Building a Custom Model Adapter Tutorial
This notebook provides a comprehensive guide on how to build, configure, and deploy a custom model adapter on the Dataloop platform. Model adapters are a powerful feature that allows you to integrate any model, including your own locally trained or fine-tuned models, into the Dataloop ecosystem for inference, annotation, and quality assurance.
Model adapters serve as the bridge between your custom models and the Dataloop platform, enabling seamless integration of machine learning workflows with data management and annotation processes.
Prerequisites:
- Dataloop Account: You should have access to a Dataloop platform account.
- Python Environment: Ensure you have Python 3.7+ installed with pip.
- Model Knowledge: Basic understanding of machine learning models and their inference processes.
- Docker (Optional): For custom runtime environments and deployment optimization.
Navigate through the following sections:
- Dependencies & Setup
- Building the Custom Model Adapter
- Configuring the Dataloop Application (DPK)

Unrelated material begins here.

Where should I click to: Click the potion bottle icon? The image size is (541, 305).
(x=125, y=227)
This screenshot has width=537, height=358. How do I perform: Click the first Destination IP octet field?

- Publishing and Deploying the DPK
- Conclusion and Next Steps
1. Dependencies & Setup
First, let's ensure all required Python packages are installed and establish a connection to the Dataloop platform.
!pip install dtlpy --upgrade --quietEnvironment Setup and Dataloop Connection
With the dependencies installed, we'll import the necessary libraries and establish a connection to the Dataloop platform. If your Dataloop token is expired or not found, you will be prompted to log in.
import dtlpy as dl
import warnings
warnings.filterwarnings('ignore')
if dl.token_expired():
dl.login()
print(f"Successfully connected to Dataloop environment: {dl.client_api.environment}")2. Building the Custom Model Adapter
The dl.BaseModelAdapter is the bridge between your model's code and the Dataloop platform. It's a Python class where you implement a few key methods to define how your model loads, trains, and predicts.
Key Methods to Implement:
load(self, local_path, **kwargs): This function is responsible for loading your model's architecture and weights into memory. Thelocal_pathargument points to a directory where your model's artifacts (like weight files) are downloaded.predict(self, batch, **kwargs): This is the core inference function. It takes a batch of prepared items (e.g., a list of NumPy arrays for images) and should return a list ofdl.AnnotationCollectionobjects, with one collection for each item in the batch.train(self, data_path, output_path, **kwargs): (Optional) If you want to enable training or fine-tuning from within the Dataloop platform, you'll implement this method to define your training loop.save(self, local_path, **kwargs): (Optional) After training, this function is called to save the updated model weights and any other necessary artifacts to the specifiedlocal_path.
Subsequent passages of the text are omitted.